If Iowa-Wisconsin is old hate and Iowa-Nebraska is new hate, Wisconsin-Nebraska feels more like a family grudge, a pair of distant — but cordial — hairy-legged Highland cousins lumped into the same caber-tossing bracket.
The tale’s been told many times: Barry Alvarez was a standout linebacker with the Cornhuskers in the late 1960s, and brought The Bob Devaney Way — grit, killer offensive lines, a gazillion walk-ons — with him as tent poles in the Great Badgers Revival that launched 26 years ago, a foundation built on Lincoln logs. Madison is Lincoln East, Lincoln is Madison West, and the circle of burly life and bloody knuckles stomps gloriously up the standings.
Of course, Bucky MacBadger has also taken four of the last five caber tosses since the series became an all-Big Ten affair in 2011 — and the relative distance has been significant, with those four Wisconsin victories coming by an average margin of 26.8 points.
In fact, we just passed the 50th anniversary of the last time the Big Red won in Mad City, when Alvarez helped steer the Huskers’ defense to a 31-3 rout on Oct. 8, 1966.
Because that’s the beauty of this series, isn’t it?
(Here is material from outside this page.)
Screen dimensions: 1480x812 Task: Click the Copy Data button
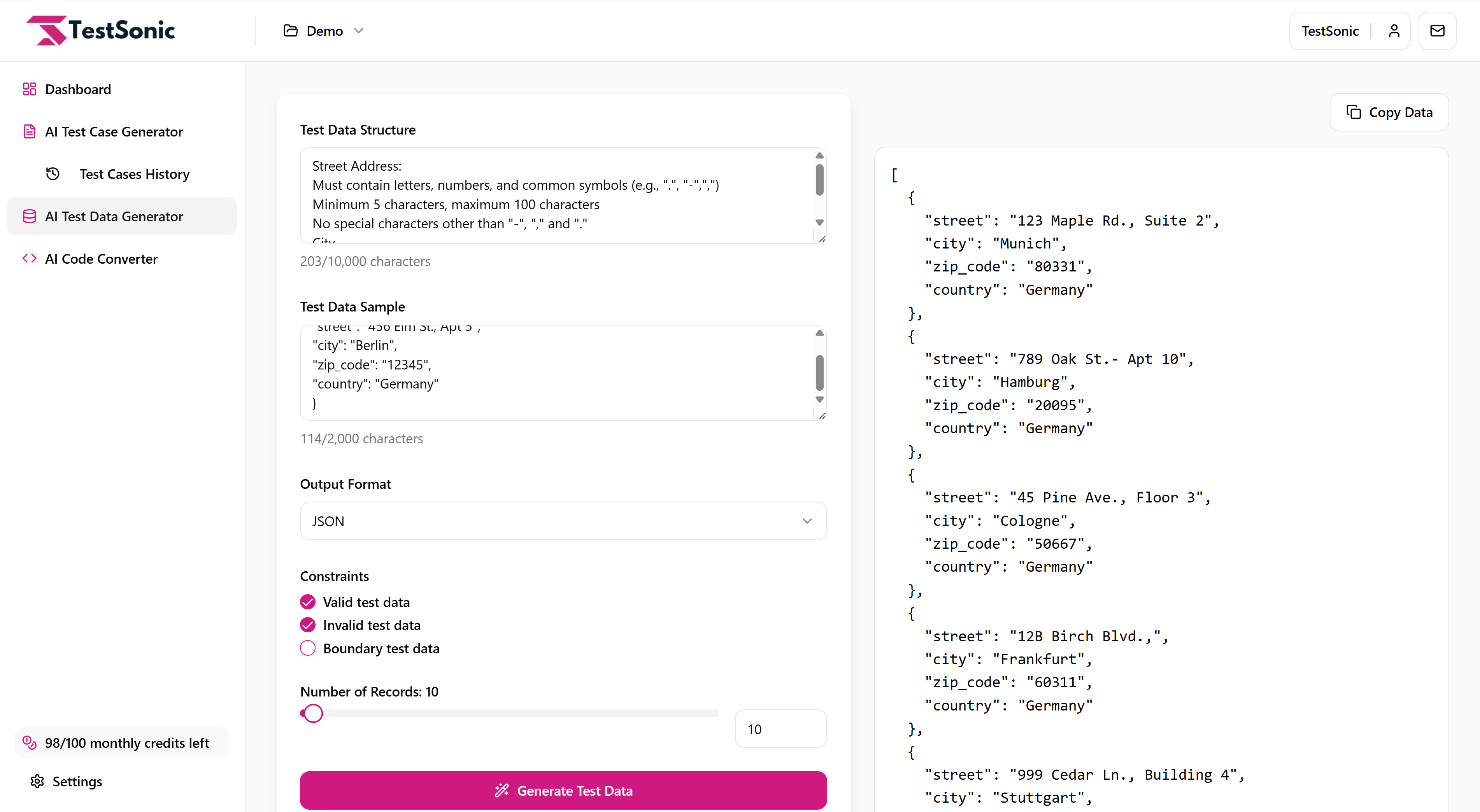click(x=1389, y=112)
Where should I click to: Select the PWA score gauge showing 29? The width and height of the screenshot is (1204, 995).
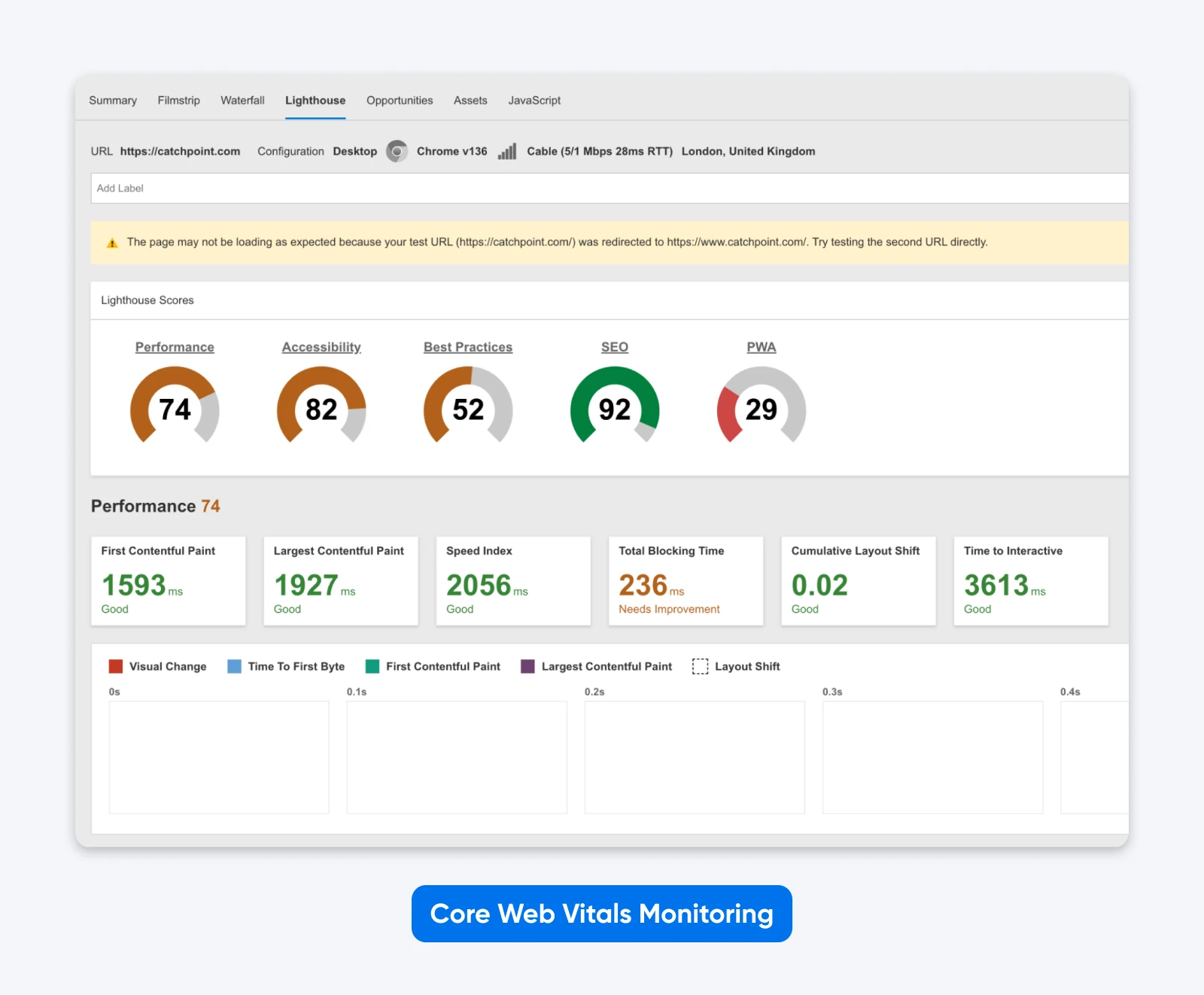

The mantra then is the mantra now: Low man wins. Control the box Saturday night at Camp Randall Stadium, where Nebraska (7-0, 4-0 Big Ten) visits Wisconsin (5-2, 2-2) in a tussle with XXXL stakes, and the rest usually has a way of taking care of itself.
One particular facet of the chess game could wind up especially telling — first downs. And, more specifically, some of the Huskers’ recent inconsistencies when facing them:
#Huskers with a mere 12 rushing attempts. Inability to produce rushing yards on first down has been factor.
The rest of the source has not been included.